El tráfico incesante, la conversación sin sentido que tiene la señora de voz estridente en la mesa de al lado, la música que se cuela de los auriculares de la chica sentada en la sala de espera, el muchacho que pasa decenas de tiktoks en el tren sin auriculares, el perro que no deja de ladrar en toda la noche, la canilla que pierde, la heladera que parece despertarse y dormirse intermitentemente, una televisión encendida en un departamento vecino, los dedos de la recepcionista golpeando sobre el escritorio con largas uñas esculpidas (desde el meñique hasta el índice en eterna repetición) mientras espera que la máquina le devuelva alguna respuesta.
Los bocinazos en las esquinas, el último tren que pasa antes de la medianoche y el repiqueteo de mis propios dedos contra las teclas de esta computadora. Huir de todos esos sonidos, ir apagándolos uno a uno. Eso.
Para algunos, la búsqueda del silencio equivale a perderse en un desierto yermo en un día sin viento, acostarse sobre las dunas y escuchar la nada. Para otros, huir a un lago quieto como el aceite y flotar sobre una colchoneta gigante con el sol en la cara y los ojos cerrados.
Marco, polo.

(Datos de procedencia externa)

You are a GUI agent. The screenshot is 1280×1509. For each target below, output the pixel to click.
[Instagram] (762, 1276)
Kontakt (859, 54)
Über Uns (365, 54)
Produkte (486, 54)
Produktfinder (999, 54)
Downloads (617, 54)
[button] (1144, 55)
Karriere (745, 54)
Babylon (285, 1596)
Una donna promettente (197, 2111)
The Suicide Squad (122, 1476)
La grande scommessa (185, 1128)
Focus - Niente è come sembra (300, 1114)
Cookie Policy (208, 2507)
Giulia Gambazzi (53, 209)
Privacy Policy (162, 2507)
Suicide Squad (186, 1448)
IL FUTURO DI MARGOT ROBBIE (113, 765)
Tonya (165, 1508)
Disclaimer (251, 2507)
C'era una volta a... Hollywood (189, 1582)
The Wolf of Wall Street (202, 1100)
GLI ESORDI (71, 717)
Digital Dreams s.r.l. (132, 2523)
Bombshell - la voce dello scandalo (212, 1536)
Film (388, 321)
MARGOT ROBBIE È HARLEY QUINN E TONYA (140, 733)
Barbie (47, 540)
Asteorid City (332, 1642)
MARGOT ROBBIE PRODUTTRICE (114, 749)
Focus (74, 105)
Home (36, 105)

Tierra. Nadie. Me hundo debajo del agua mientras todos los chicos corren y se zambullen escapando del que tiene los ojos cerrados y está listo para atraparnos. Yo estoy en el agua y para escapar, decidido hundirme. Larga bocanada de aire y a descender. En cuanto mis oídos cruzan el límite de la superficie, los ruidos se deforman en un extraño silencio. Se apagan los gritos de excitación alrededor de la pileta y de repente solo escucho mis exhalaciones y las burbujas que salen de mi boca y mi nariz. Después, cuando ya no queda casi aire, nada. O eso creo. De chica solía hacer lo mismo en la bañadera. Hundirme aguantando la respiración y ahogando los ruidos de la casa, por segundos que parecían eternos. Ese siempre fue mi silencio preferido.

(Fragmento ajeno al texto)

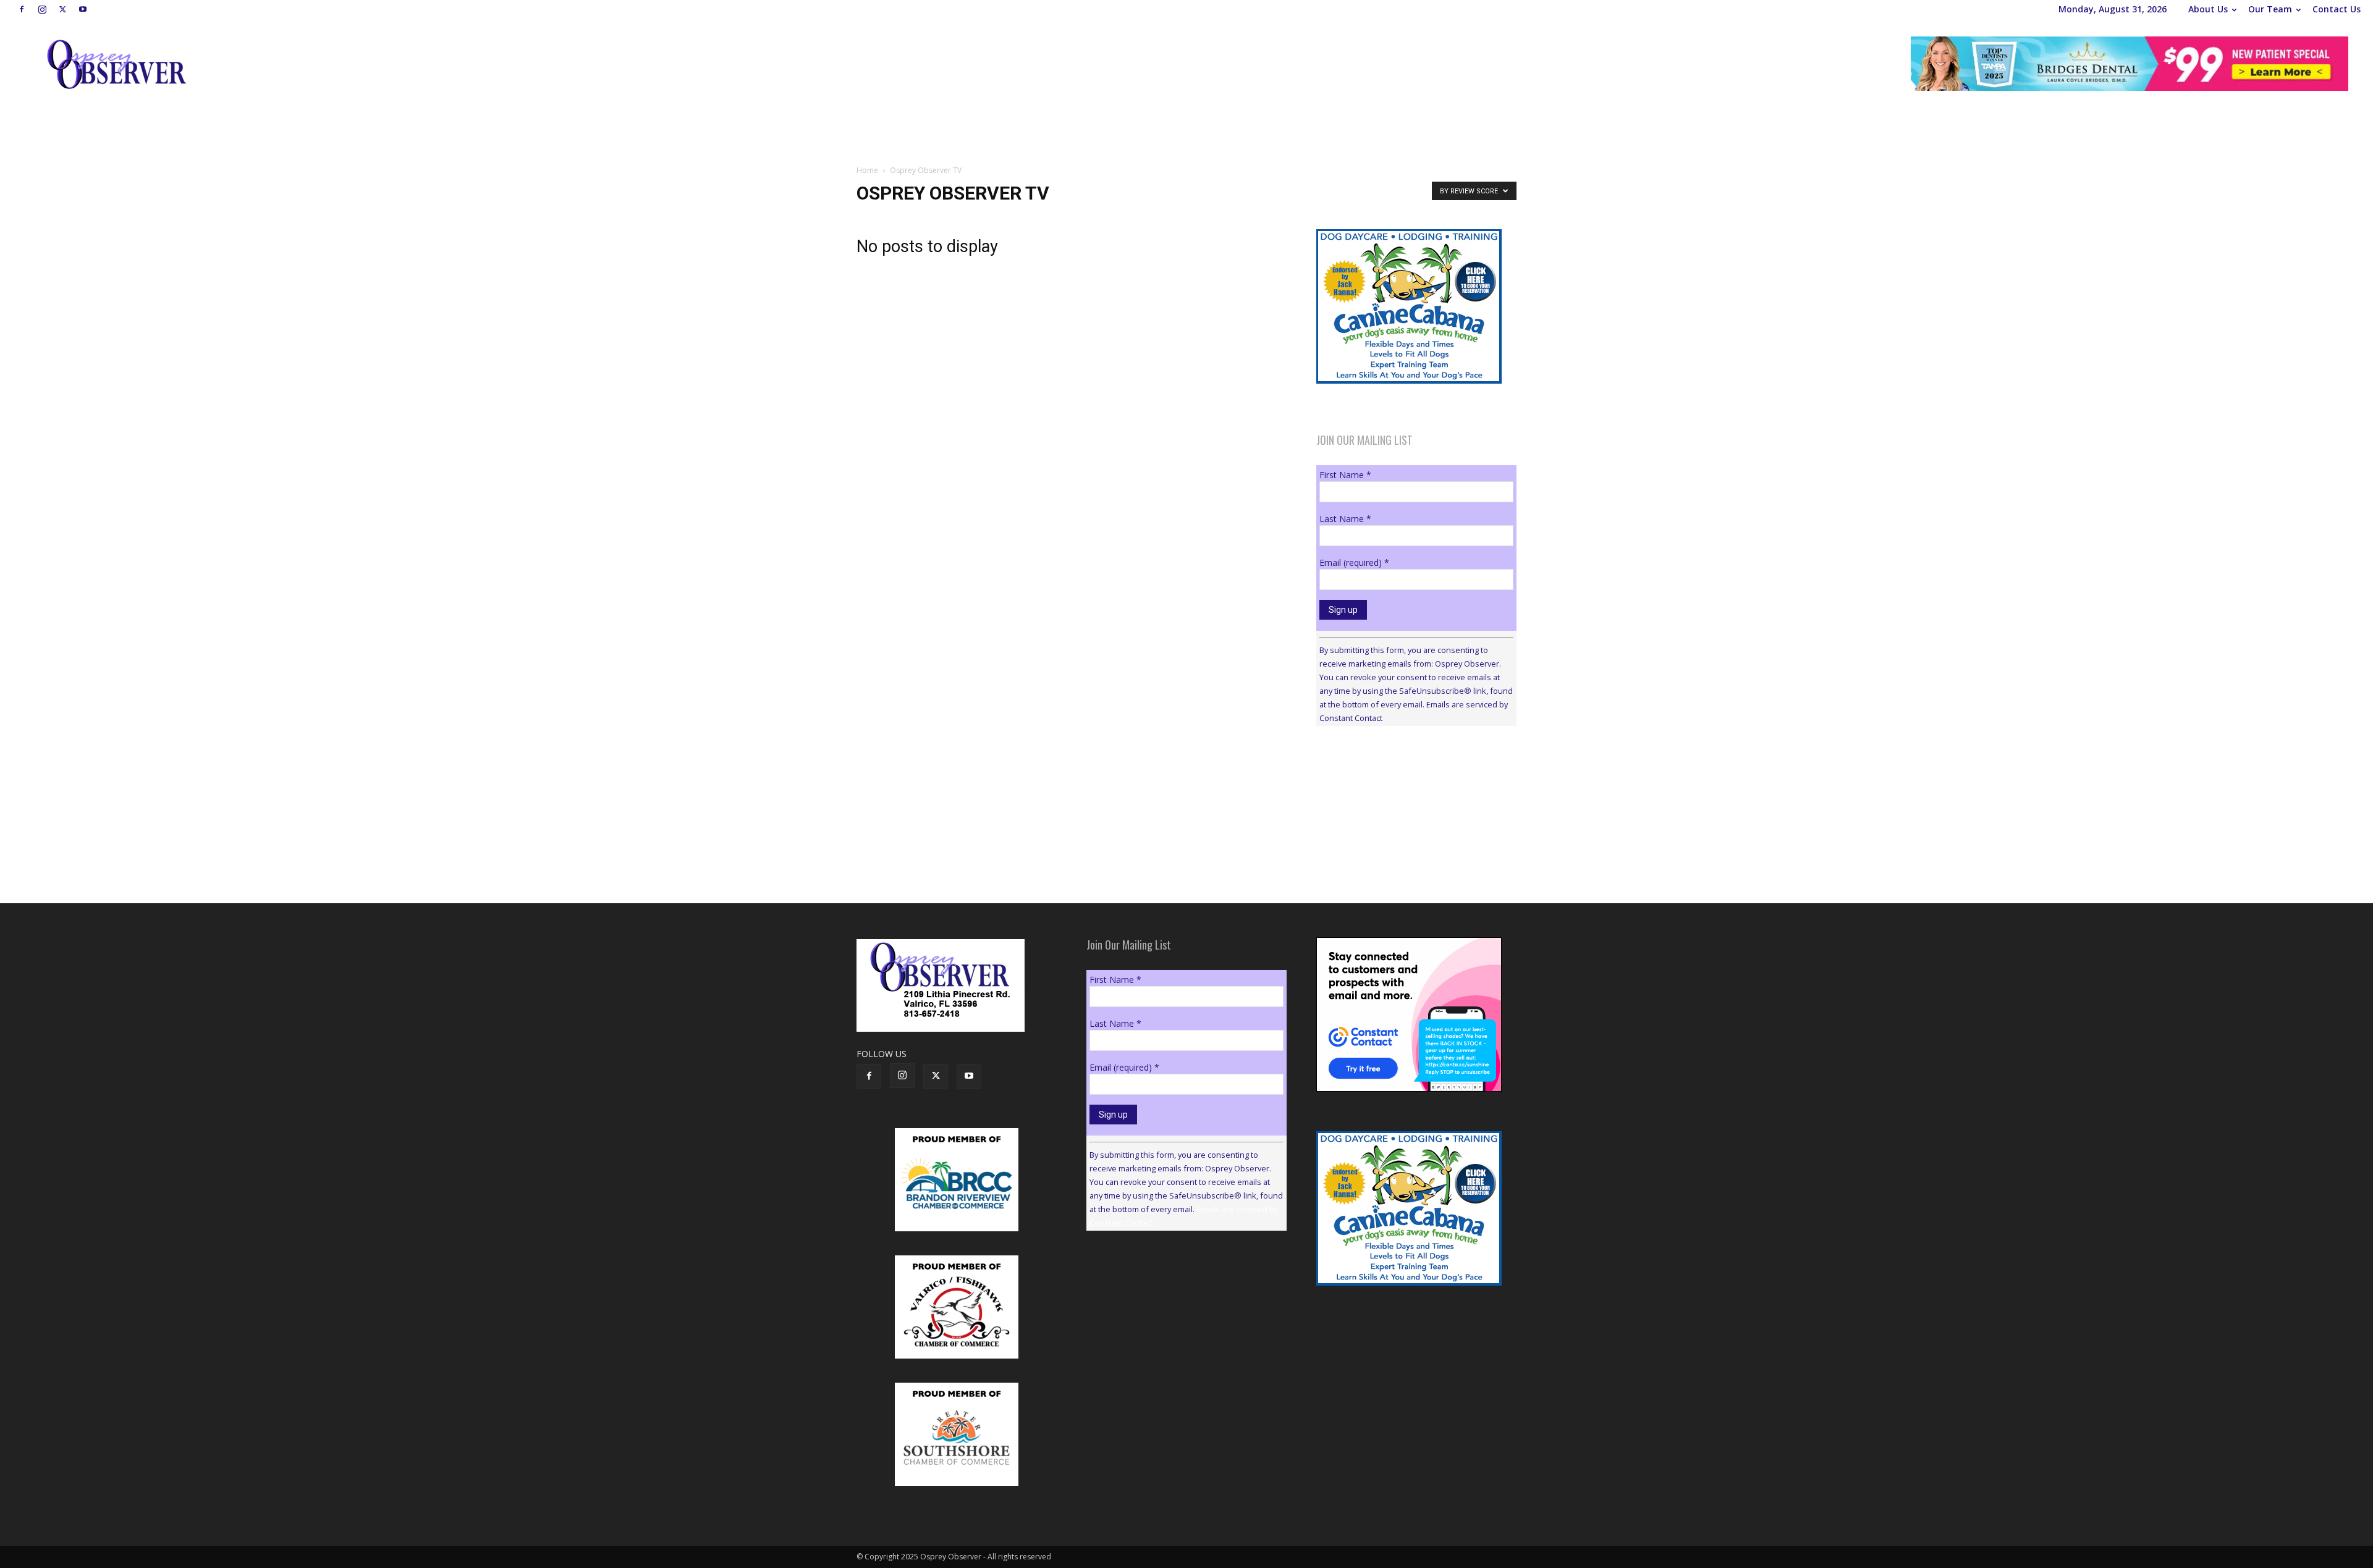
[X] (62, 9)
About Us (2208, 9)
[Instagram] (42, 9)
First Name (1345, 475)
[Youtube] (83, 9)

Ahora bien, ¿son auténticos esos silencios? El desierto parece callado, aunque en cuestión de minutos pasaríamos a escuchar nuestras propias pisadas levantando la arena o nuestra respiración más agitada por el esfuerzo. El agua del lago, no importa cuán quieta, golpeará sobre los bordes de la colchoneta aun cuando esta flote casi inmóvil, y habrá pájaros o tal vez un poco de viento que haga mover las hojas de los árboles. El agua misma, pegará apenas sobre las rocas y piedras de la costa y todo estará tan aparentemente silencioso que podremos oír eso también.
Un físico afirmaría que el “silencio absoluto” no existe. El nivel de sonido más bajo en el mundo natural es el de las partículas que se mueven a través de un gas o un líquido y hasta tiene un nombre: movimiento browniano. Pero las empresas de tecnología y los científicos han intentado superar esto creando salas insonorizadas conocidas como cámaras anecoicas, salas diseñadas para apagar cualquier atisbo acústico. Allí, el sonido de fondo llega a medirse en decibeles negativos, es decir que está por debajo del umbral del oído humano.
A diferencia de lo que muchos podrían pensar, el lugar más silencioso del mundo no es una cueva en las profundidades de la tierra ni un lago calmo al atardecer rodeado de liquidámbares y pinos. El lugar más silencioso del mundo no es particularmente bello, a menos que alguien considere toneladas de concreto apiladas y paredes con pisos y techos cubiertos de fibra de vidrio en colores marrones algo atractivo.
El lugar más silencioso del mundo es una cámara anecoica, creada por científicos en el laboratorio de Orfield, en Minnesota, Estados Unidos. Diseñada para detener las ondas de sonido que se reflejarían contra las paredes y cancelando cualquier tipo de eco, el silencio es tal que uno podría escuchar el propio pestañeo, el latido del corazón y hasta los pulmones llenándose de aire y desinflándose en cada exhalación. “Cuando todo está silencioso, nuestros oídos se adaptan”, explica Steven Orfield, el fundador del laboratorio. “En una cámara anecoica uno se convierte en el sonido”.
Estar en esa habitación, sin embargo, no es algo tan placentero como uno esperaría. Los que han pasado por la experiencia no la toleran más allá de los 45 minutos. Sin el ruido de sus pisadas sobre el suelo, las personas tienden a perder el sentido de la orientación; no hay más pistas, y pasado un rato muchos tienen que sentarse en una silla para no perder el equilibrio y su capacidad de maniobra.
Por lo demás, la cámara es usada por empresas que pretenden testear cuán silenciosos o ruidosos son sus productos. Los astronautas de la NASA, por ejemplo, pasan tiempo en cámaras de ese estilo para saber cómo responderían al mutismo que los rodeará en el espacio exterior. Allí parece que flota el verdadero silencio.
Mientras tanto, nosotros, aquí abajo, podremos buscar el silencio donde nos parezca o donde podamos. Será un silencio mentiroso, acaso, pero justo aquello que necesitamos para, cada tanto, alejarnos de ese mundanal ruido.